She made this shocking discovery after the laxatives she had given the child failed to work, because the big belly remained. It was only when she took the child to a hospital that it was confirmed that the girl was pregnant, and two months away from giving birth.
The child had been repeatedly raped by her uncle while the mother was away in Cape Town on business. The uncle was handed down a life sentence last week for raping and later impregnating his niece, but clinical psychologist Linda Pera said the trauma the child endured would last a lifetime.
“It’s not just something you overcome and forget,” she said.
Pera pointed out that this event will almost certainly impact the emotional and psychological growth of the child.
“The emotional maturation of the child is significantly stunted; they can’t mature emotionally as they should and as they would have,” she added.

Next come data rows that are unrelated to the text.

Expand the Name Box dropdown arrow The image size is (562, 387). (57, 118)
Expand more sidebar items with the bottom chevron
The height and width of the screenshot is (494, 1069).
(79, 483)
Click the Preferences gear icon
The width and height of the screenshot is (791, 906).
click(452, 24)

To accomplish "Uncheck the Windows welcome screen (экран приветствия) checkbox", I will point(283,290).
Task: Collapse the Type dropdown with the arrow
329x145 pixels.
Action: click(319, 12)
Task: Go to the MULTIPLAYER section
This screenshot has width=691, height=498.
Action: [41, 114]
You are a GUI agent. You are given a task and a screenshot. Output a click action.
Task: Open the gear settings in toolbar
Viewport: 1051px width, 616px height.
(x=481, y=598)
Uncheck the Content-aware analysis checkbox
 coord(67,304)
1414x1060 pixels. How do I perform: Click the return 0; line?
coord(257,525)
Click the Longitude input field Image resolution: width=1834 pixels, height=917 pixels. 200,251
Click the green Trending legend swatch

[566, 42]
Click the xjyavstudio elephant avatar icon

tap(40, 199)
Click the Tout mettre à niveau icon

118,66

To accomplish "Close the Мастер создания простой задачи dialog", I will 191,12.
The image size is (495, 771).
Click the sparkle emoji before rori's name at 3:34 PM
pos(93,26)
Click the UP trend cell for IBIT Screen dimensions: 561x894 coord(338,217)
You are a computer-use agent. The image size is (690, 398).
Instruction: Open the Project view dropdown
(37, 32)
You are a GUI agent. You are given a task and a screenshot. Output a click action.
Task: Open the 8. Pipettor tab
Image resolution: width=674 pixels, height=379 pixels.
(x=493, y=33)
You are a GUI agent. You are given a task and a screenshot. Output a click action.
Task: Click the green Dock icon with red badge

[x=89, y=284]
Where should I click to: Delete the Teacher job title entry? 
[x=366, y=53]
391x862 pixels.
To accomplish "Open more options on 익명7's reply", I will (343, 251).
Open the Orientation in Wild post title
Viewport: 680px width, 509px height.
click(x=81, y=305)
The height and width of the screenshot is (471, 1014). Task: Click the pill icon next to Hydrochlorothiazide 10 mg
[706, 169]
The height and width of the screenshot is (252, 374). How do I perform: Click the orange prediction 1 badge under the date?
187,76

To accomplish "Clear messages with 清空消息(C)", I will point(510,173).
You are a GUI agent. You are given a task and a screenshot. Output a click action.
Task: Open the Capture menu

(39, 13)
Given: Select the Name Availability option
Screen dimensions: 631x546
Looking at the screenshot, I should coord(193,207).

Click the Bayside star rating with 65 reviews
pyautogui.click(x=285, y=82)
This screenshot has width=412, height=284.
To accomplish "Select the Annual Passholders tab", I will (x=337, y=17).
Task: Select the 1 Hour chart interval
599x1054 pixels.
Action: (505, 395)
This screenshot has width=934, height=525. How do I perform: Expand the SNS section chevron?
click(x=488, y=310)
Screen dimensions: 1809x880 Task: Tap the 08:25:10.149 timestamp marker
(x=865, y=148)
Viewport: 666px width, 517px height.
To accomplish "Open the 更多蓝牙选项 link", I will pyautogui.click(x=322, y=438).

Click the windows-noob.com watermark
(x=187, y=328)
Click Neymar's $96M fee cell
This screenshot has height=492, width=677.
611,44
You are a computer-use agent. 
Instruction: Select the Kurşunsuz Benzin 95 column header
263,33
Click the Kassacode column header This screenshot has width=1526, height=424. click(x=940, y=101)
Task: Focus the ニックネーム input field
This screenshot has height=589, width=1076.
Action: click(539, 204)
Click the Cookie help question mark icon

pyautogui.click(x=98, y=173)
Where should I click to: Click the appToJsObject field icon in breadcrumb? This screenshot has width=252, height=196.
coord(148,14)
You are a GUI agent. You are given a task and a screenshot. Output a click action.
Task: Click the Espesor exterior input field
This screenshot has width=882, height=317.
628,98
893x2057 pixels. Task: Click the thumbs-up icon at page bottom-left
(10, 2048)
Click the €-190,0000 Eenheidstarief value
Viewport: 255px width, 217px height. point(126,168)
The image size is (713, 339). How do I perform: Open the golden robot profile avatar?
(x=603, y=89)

The mother of the child had gone to Cape Town on business and left her daughter at home in Mayfair with her two brothers.
Joburg police spokesperson Captain Xoli Mbele was not able to confirm the duration of her trip.
The uncle, who was unemployed at the time, raped the child in the afternoon when she returned from school and while his brother was at work.
As time went by, the mother thought her daughter was just suffering from a bout of constipation and took her to a clinic, where she was given medication.
According to Mbele, upon seeing no results from the medication, the child was transferred to a hospital, where it was discovered and confirmed that she was pregnant.
The 12-year-old was said to have been already in her seventh month of gestation when her pregnancy was discovered.
Although fearful at first, the child eventually disclosed that it was in fact her uncle who had raped and impregnated her.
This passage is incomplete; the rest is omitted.